According to a report by the Associated Press, South Korean military officials stated that the projectiles in this most recent North Korean test traveled between 44 miles and 149 miles (70 to 240 kilometers) before going down into the Pacific Ocean. The test appears to be based on Russia's 9K720 Iskander, has a range of about 310 miles (500 km) and can carry a nuclear weapon.

In November of 2017, North Korea tested something that was very different, an intercontinental ballistic missile (ICBM). It was in flight for 54 minutes and traveled about 620 miles (1,000 km) before going down in the Pacific again. At that time, experts stated that the ICBM has a range that's more than 8,100 miles (13,000 km), which basically means it can reach the U.S. East Coast.
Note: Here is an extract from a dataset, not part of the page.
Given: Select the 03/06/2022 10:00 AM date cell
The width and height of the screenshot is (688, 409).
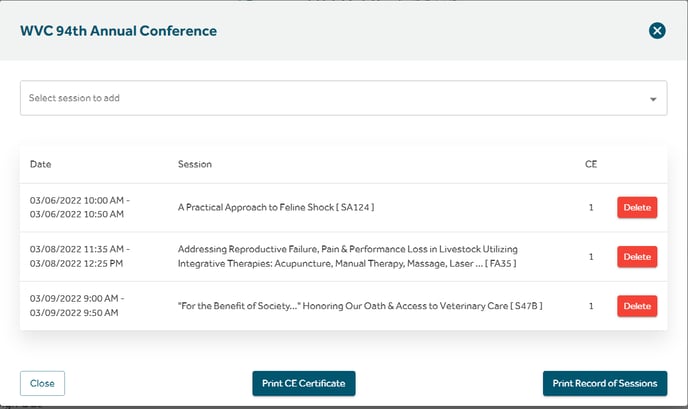Looking at the screenshot, I should coord(80,207).
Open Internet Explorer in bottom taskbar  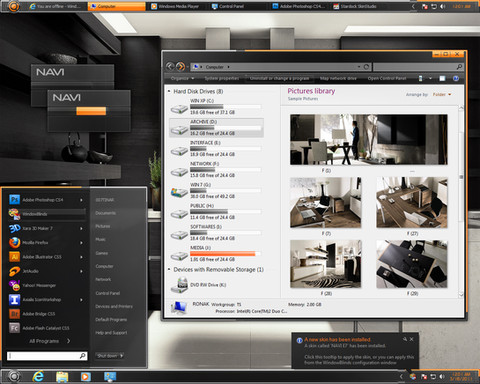(x=38, y=377)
Because of its past actions, North Korea has been castigated several times by the international community. There had been multiple sanctions and penalties placed on the country, and after several meetings with US officials, its leader, Kim Jong Un, stated that he won't perform any more ICBM or nuclear tests.

Although last Saturday's missile launch doesn't violate that promise, according to experts, his current actions signal that he is not quite satisfied with how the current negotiations with United States. 

"This is a pretty classic move from them to start small and work their way up," Jeffrey Lewis, director of the East Asia Nonproliferation Program at the Middlebury Institute of International Studies in Monterey, California, stated in an interview with CNN. "It's a warning that there's more to come."